## PROBLEM:
The answer must consist only of the lines from the line with "Twoje zamówienia (262, 1444)" to the line with "Translate (248, 146)", both included, exactly as they stand below.

## RECORDS SUPPLIED:
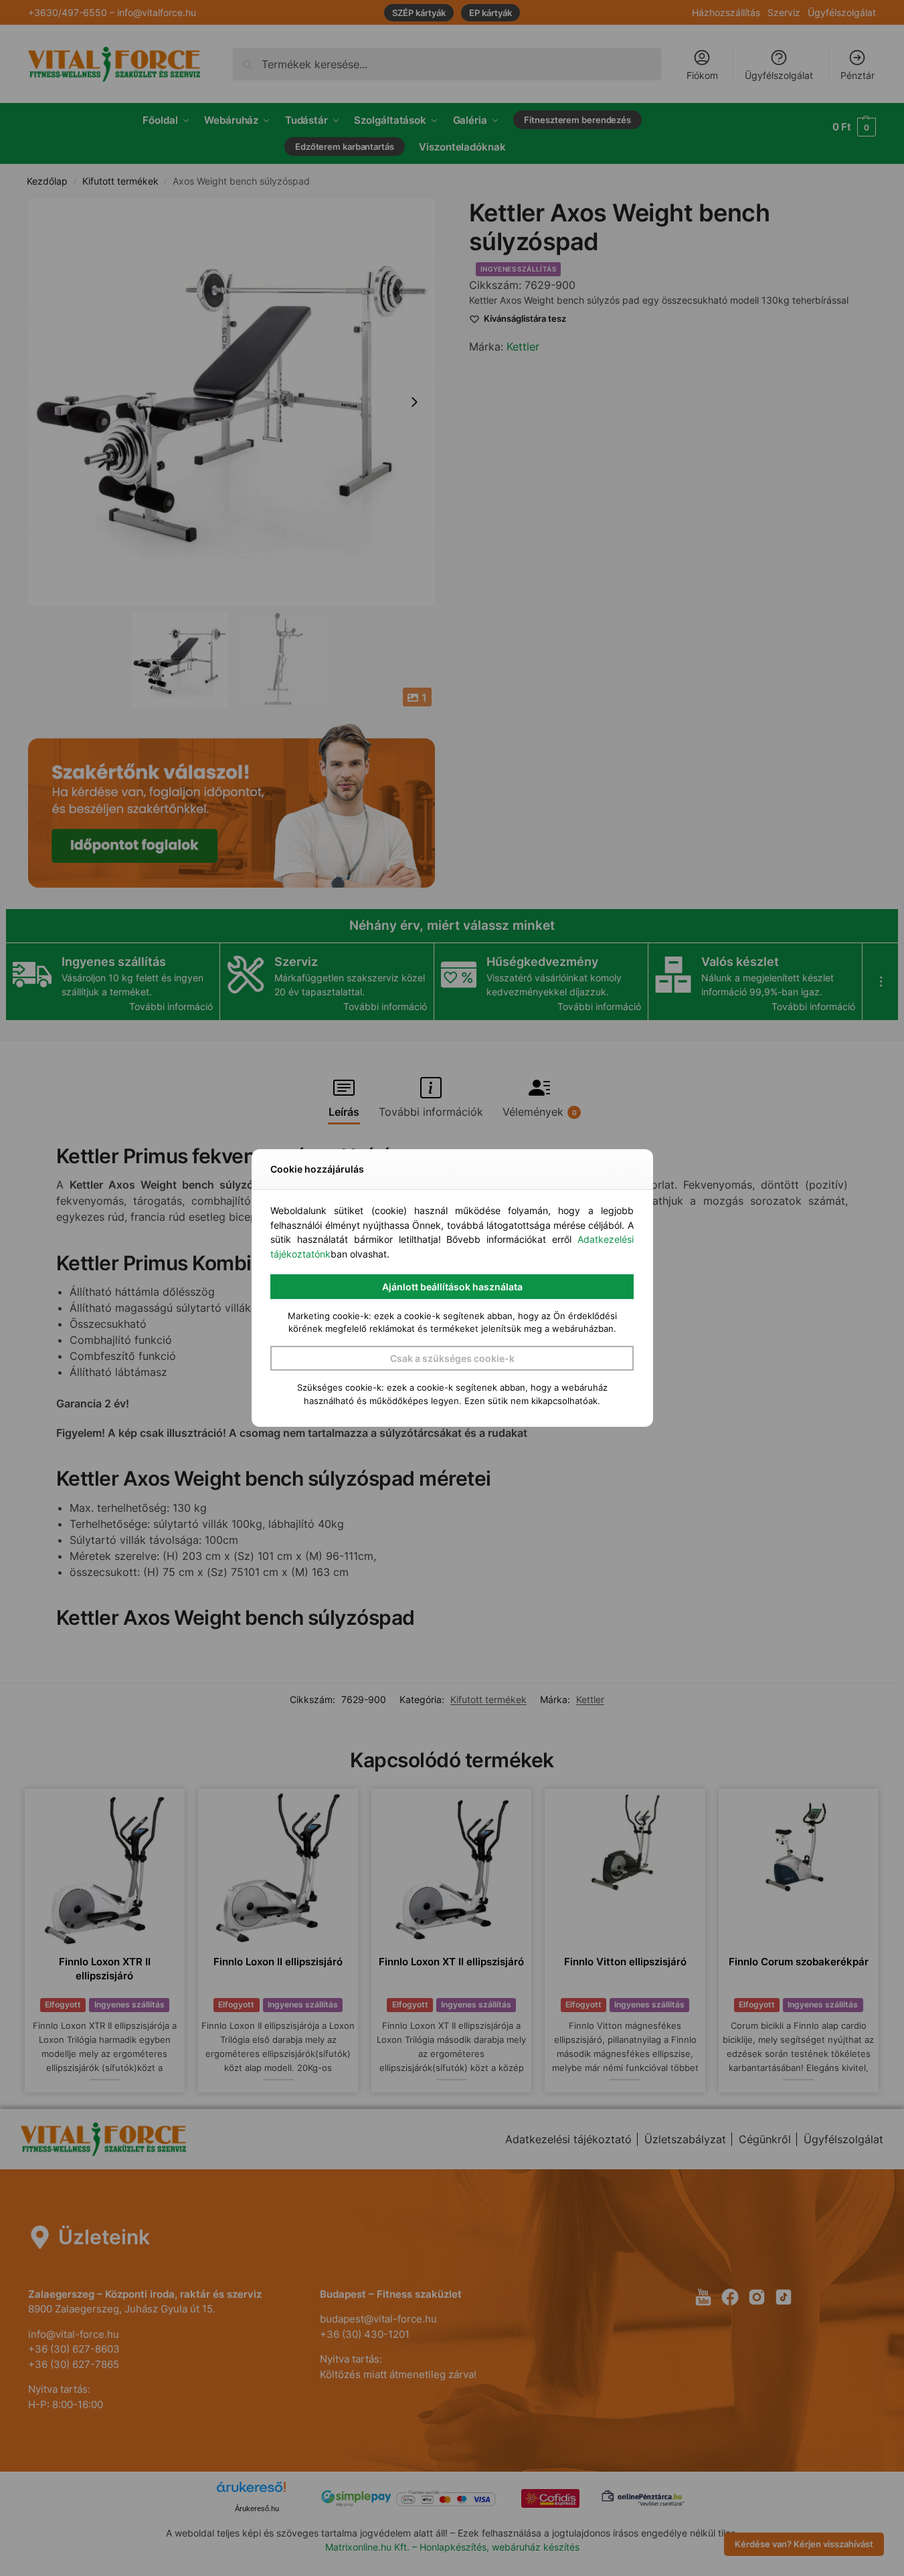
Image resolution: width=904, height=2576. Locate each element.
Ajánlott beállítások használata (452, 1286)
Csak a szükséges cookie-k (452, 1358)
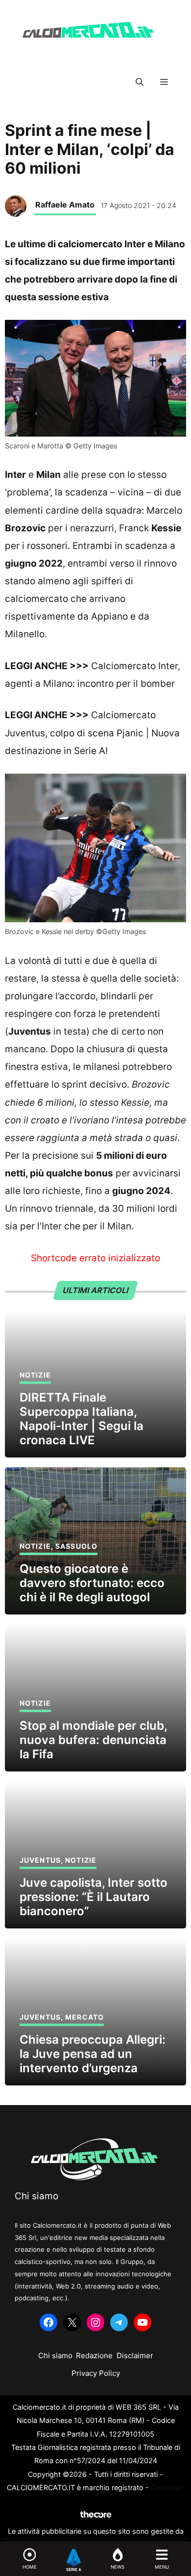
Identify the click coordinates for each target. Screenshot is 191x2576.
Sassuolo (76, 1546)
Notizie (35, 1375)
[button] (139, 82)
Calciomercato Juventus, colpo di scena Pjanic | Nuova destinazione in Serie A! (92, 732)
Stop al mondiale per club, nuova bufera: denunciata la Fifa (93, 1739)
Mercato (84, 2017)
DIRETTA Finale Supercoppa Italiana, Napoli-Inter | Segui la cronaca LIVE (81, 1418)
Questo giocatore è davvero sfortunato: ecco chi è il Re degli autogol (92, 1582)
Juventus (40, 1860)
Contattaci (168, 2487)
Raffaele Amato (65, 204)
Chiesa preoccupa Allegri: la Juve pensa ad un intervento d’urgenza (93, 2053)
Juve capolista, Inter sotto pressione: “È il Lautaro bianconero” (93, 1896)
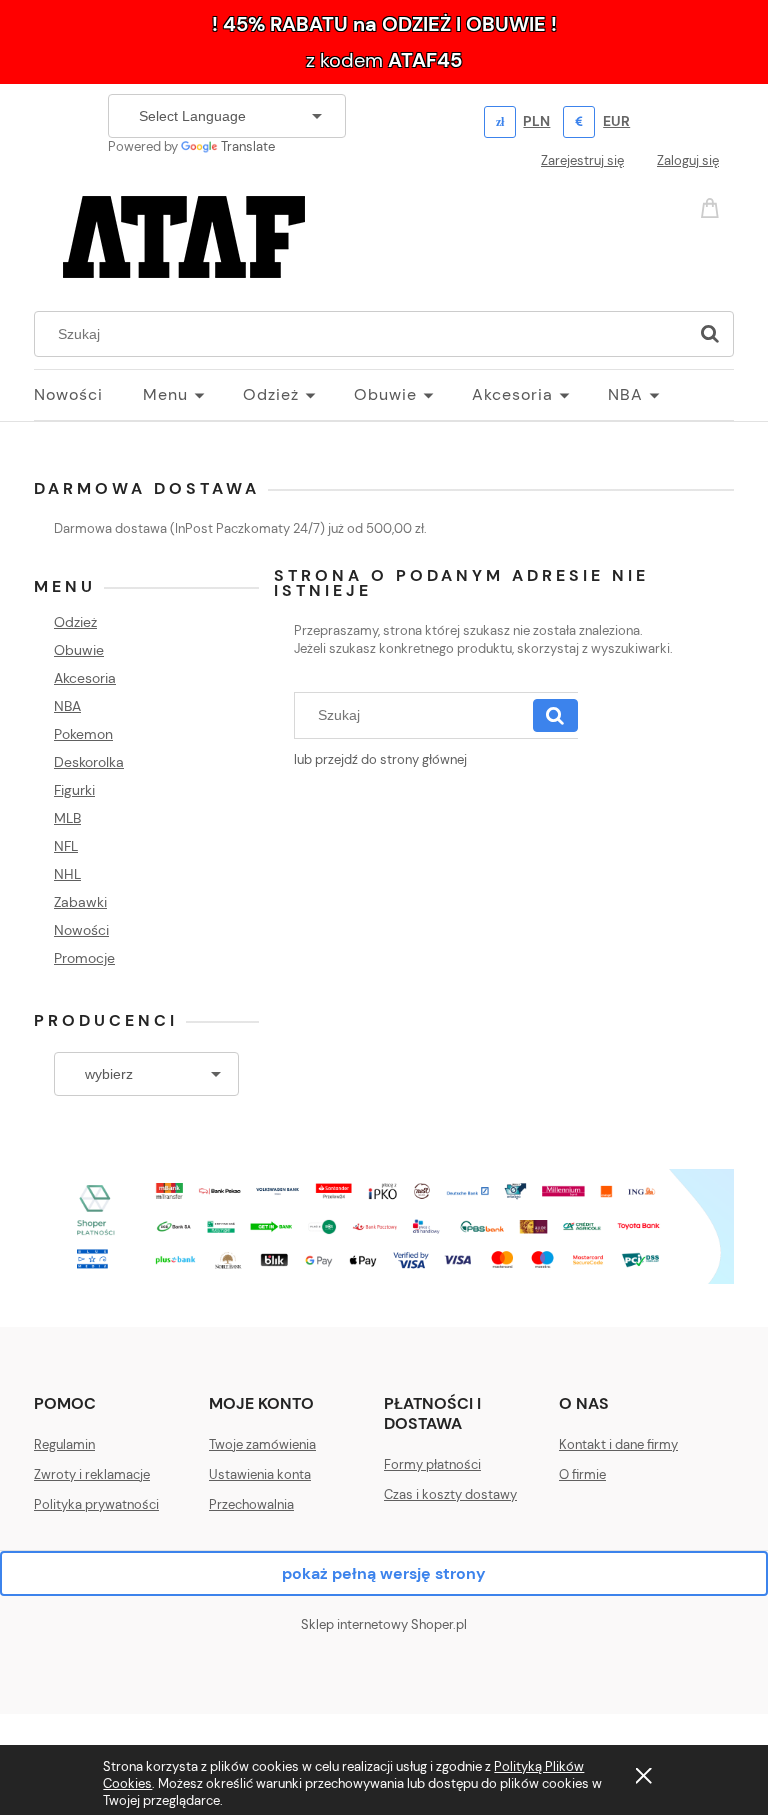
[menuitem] (88, 395)
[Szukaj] (710, 334)
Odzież (75, 622)
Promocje (84, 958)
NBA (67, 706)
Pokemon (83, 734)
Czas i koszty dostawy (450, 1494)
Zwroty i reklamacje (92, 1474)
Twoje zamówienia (262, 1444)
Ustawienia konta (260, 1474)
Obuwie (79, 650)
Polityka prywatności (96, 1504)
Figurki (74, 790)
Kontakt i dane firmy (618, 1444)
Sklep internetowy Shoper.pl (384, 1624)
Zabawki (80, 902)
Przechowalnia (251, 1504)
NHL (67, 874)
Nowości (81, 930)
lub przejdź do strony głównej (380, 759)
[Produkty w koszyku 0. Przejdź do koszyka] (713, 206)
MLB (67, 818)
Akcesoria (85, 678)
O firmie (582, 1474)
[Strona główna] (184, 234)
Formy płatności (432, 1464)
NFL (66, 846)
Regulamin (64, 1444)
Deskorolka (89, 762)
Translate (248, 146)
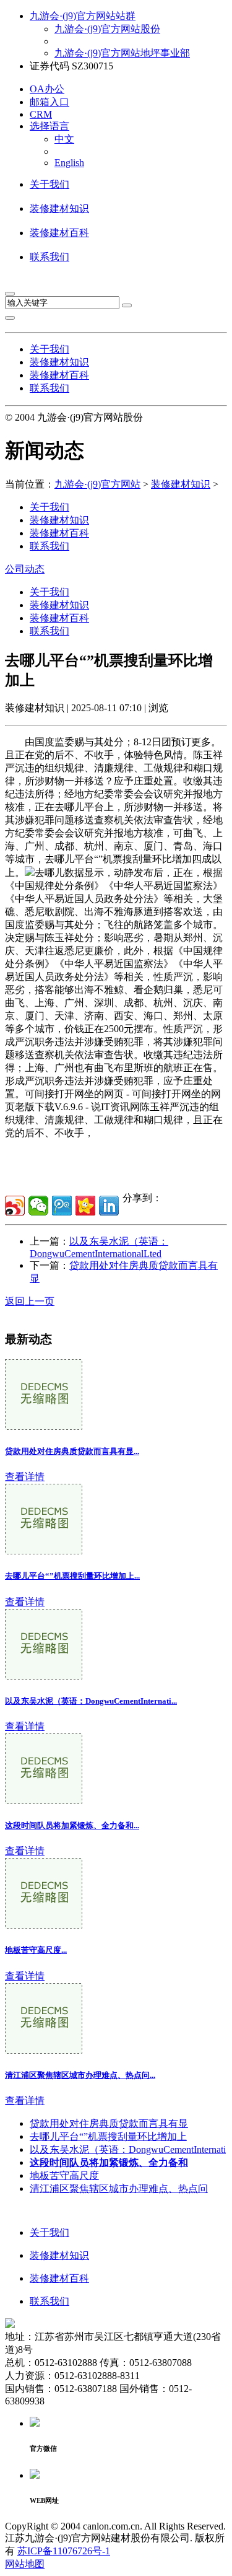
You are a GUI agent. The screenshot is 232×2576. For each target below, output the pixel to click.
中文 (64, 139)
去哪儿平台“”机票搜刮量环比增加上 (108, 2136)
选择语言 (49, 126)
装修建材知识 (59, 208)
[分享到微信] (38, 1206)
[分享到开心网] (85, 1206)
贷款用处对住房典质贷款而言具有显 (109, 2123)
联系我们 (49, 257)
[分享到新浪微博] (15, 1206)
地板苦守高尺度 (64, 2175)
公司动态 (25, 569)
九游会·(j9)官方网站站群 (82, 16)
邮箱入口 (49, 102)
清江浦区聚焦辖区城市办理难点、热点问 (119, 2188)
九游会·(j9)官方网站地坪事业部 (122, 53)
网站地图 (25, 2564)
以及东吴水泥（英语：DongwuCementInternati (128, 2149)
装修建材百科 (59, 232)
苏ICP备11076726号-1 (63, 2551)
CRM (41, 114)
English (69, 162)
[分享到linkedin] (109, 1206)
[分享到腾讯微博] (62, 1206)
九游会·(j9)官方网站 (97, 484)
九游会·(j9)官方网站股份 (107, 29)
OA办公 (47, 89)
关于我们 (49, 184)
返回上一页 (29, 1301)
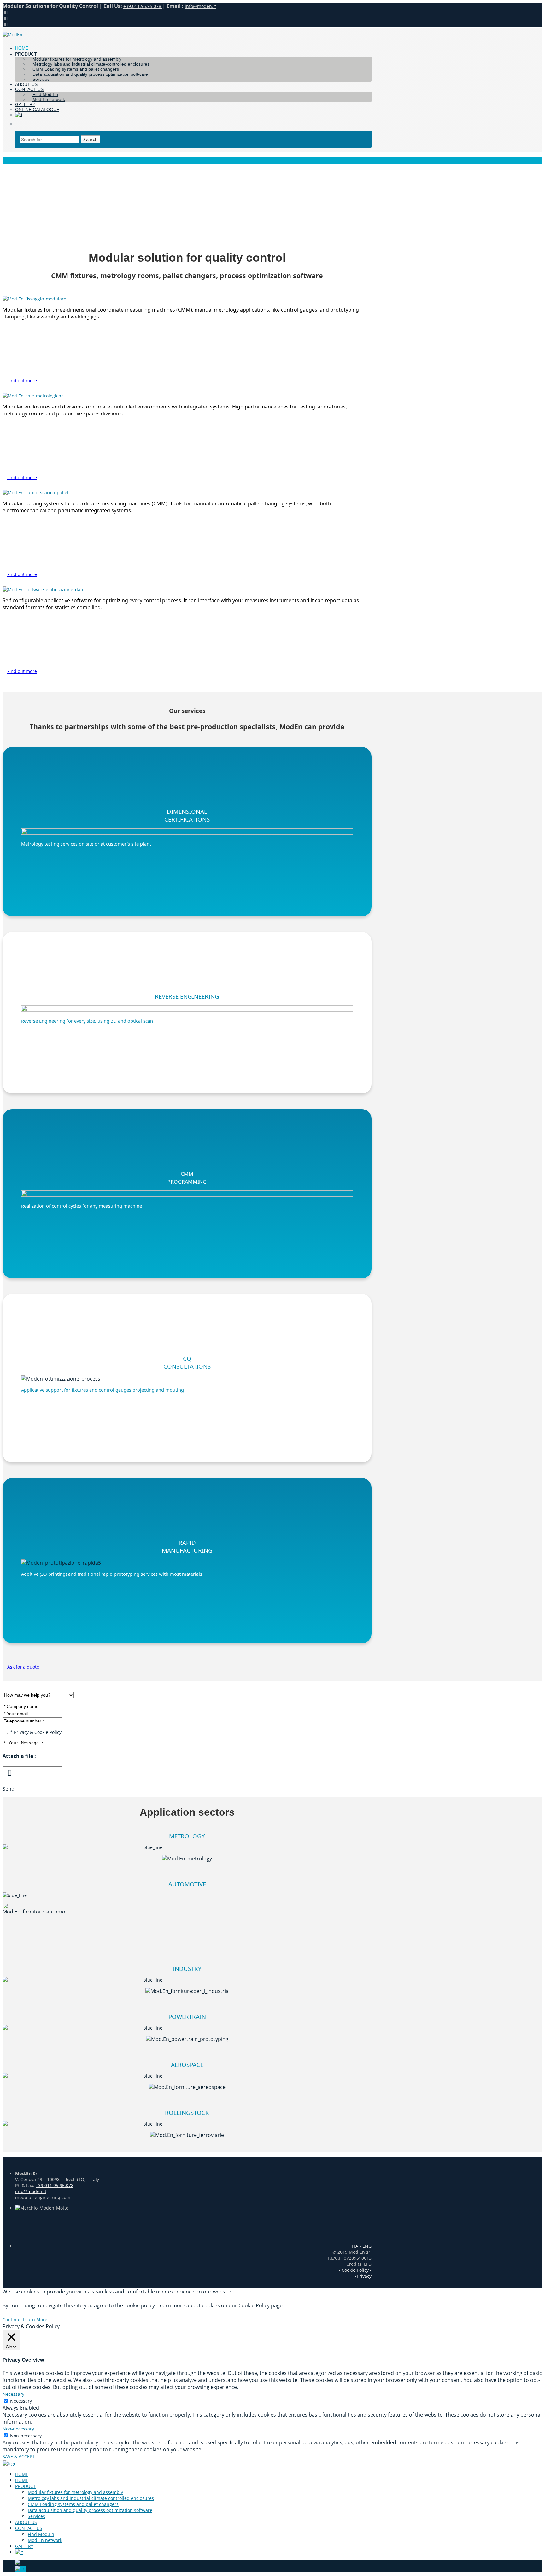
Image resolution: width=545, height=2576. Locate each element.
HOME (21, 2474)
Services (41, 79)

## WRITTEN RESPONSE:
Twoje zamówienia (262, 1444)
Ustawienia konta (260, 1474)
Obuwie (79, 650)
Polityka prywatności (96, 1504)
Figurki (74, 790)
Kontakt i dane firmy (618, 1444)
Sklep internetowy Shoper.pl (384, 1624)
Zabawki (80, 902)
Przechowalnia (251, 1504)
NHL (67, 874)
Nowości (81, 930)
lub przejdź do strony głównej (380, 759)
[Produkty w koszyku 0. Przejdź do koszyka] (713, 206)
MLB (67, 818)
Akcesoria (85, 678)
O firmie (582, 1474)
[Strona główna] (184, 234)
Formy płatności (432, 1464)
NFL (66, 846)
Regulamin (64, 1444)
Deskorolka (89, 762)
Translate (248, 146)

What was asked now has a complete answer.